I don’t recall the rest of the conversation. I’m not even sure that she left the apartment. I seem to remember us back on a bed, but a different bed — a single bed, the kind you can push together with another, which in this case was on the other side of a little table. I wanted her urgently, and although she was still mad and sad and holding back, I could feel her body eager to receive me.

Then grinding of a different kind called me away. I opened my eyes and realized I was at home in my usual bed and that the sound was the noise of my current girlfriend grinding coffee beans for the first caffeine infusion of the day.

I pulled on my robe, rinsed my mouth with Fresh Burst, and padded down the hall to the kitchen.

“I see you made it through the night,” said Vivien, handing me a mug.

I did not tell her I’d been with another woman, or that the scene with Amanda was as real to me as — maybe more real than — the scene in the kitchen. I turned on the TV in the living room. The national nightmare was still playing, each installment crazier than the last. I had promised myself that one day I would wake up and find, along with everyone else, that we had left this alternate reality and returned to a sane world. Not yet.

I could not shake the feeling that my unconsummated tryst with Amanda was quite real, that we had been together in our physical bodies. Could what I would now describe as a dream be a scene from a continuous life that Amanda and I were living in a parallel world that was different from the one I was in, sipping my coffee in front of TV?

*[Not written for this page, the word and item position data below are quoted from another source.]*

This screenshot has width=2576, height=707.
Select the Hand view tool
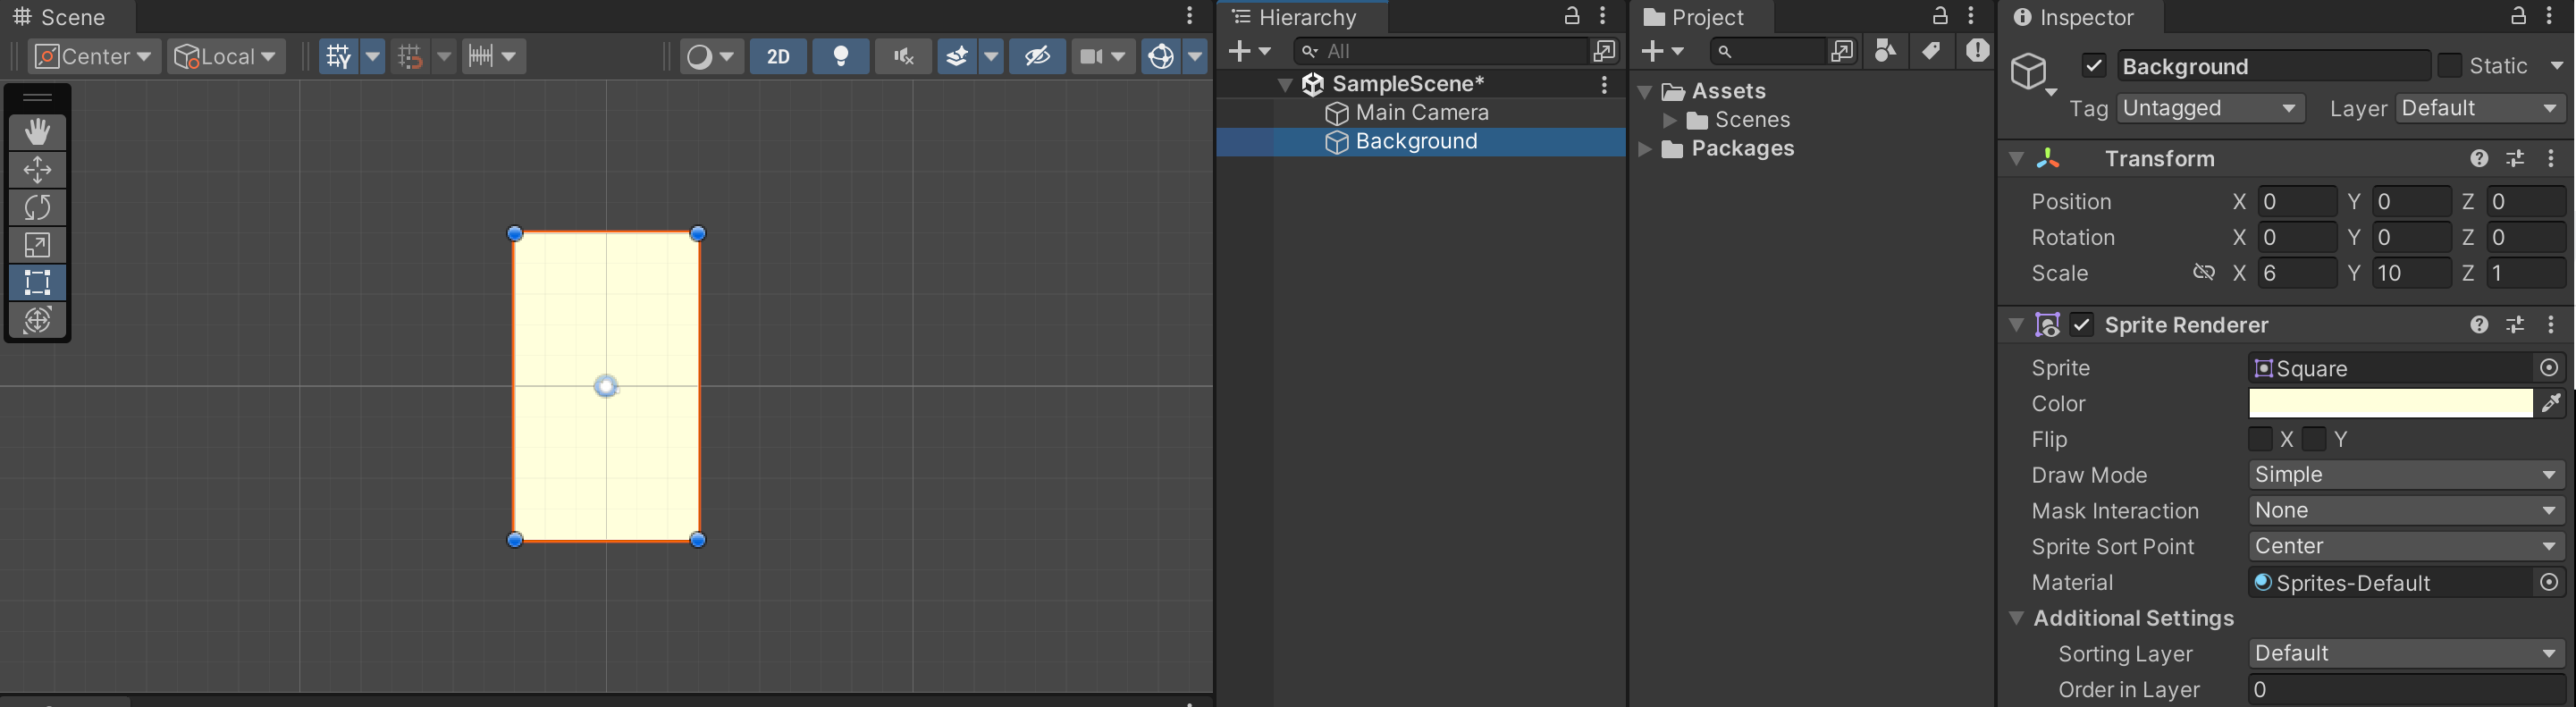[x=37, y=132]
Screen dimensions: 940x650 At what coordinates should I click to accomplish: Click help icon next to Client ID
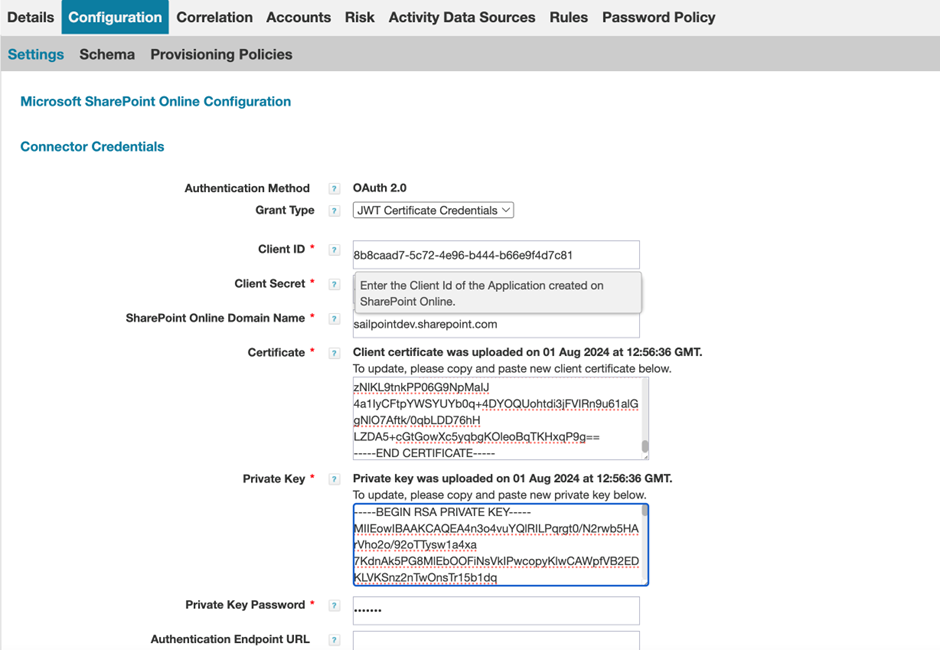point(334,250)
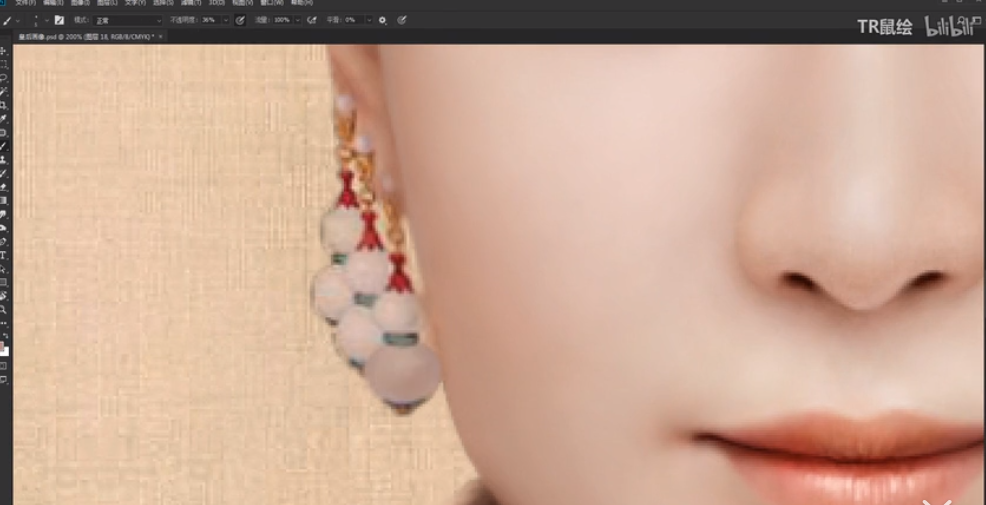Select the Clone Stamp tool
Screen dimensions: 986x505
4,160
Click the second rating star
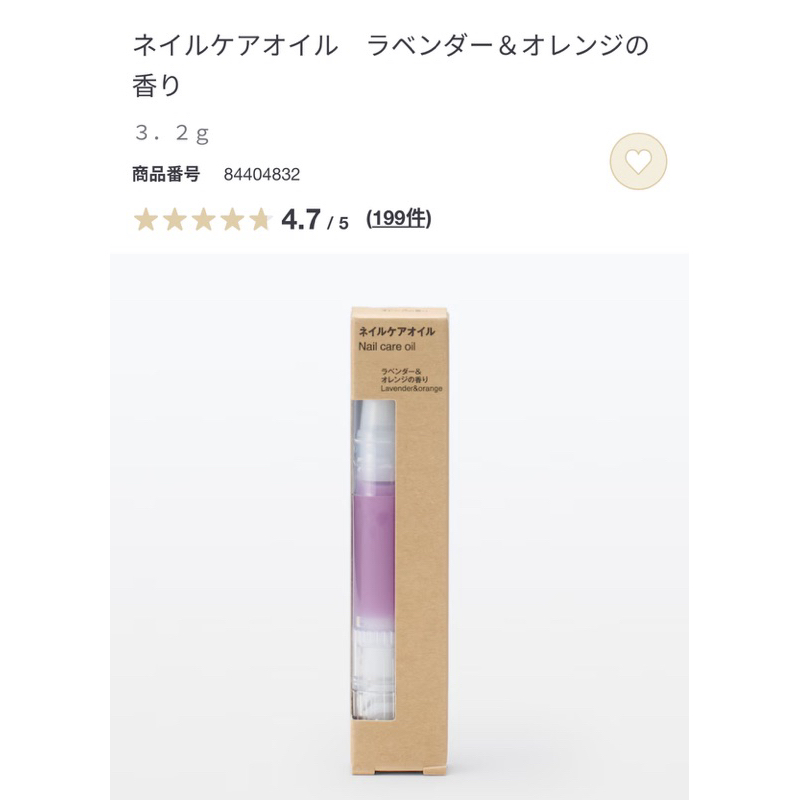800x800 pixels. (x=174, y=220)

It was tantalizing that the dream interruptus was so close to my present event track. Amanda and I had broken up, painfully, years before, as in the dream. I had dreamed of a life in which we had stayed together, and that life had not seemed happy at all. This was a further variant.

I had been so excited in that bedroom. Yet I had been called from lovemaking by something stronger, the need to be present for a child who was at risk of things I couldn’t easily explain to the people who were at the hospital with her.

How many lives was I living right now? Which of the dreams was most real?

The phone rang. My friend told me, “I thought you’d want to know that Ellie did fine. She wants to tell you something.”

When she came on the phone, Ellie spoke in a conspiratorial hush. “You’ll never guess what happened. Mister Bear came to see me in the hospital.”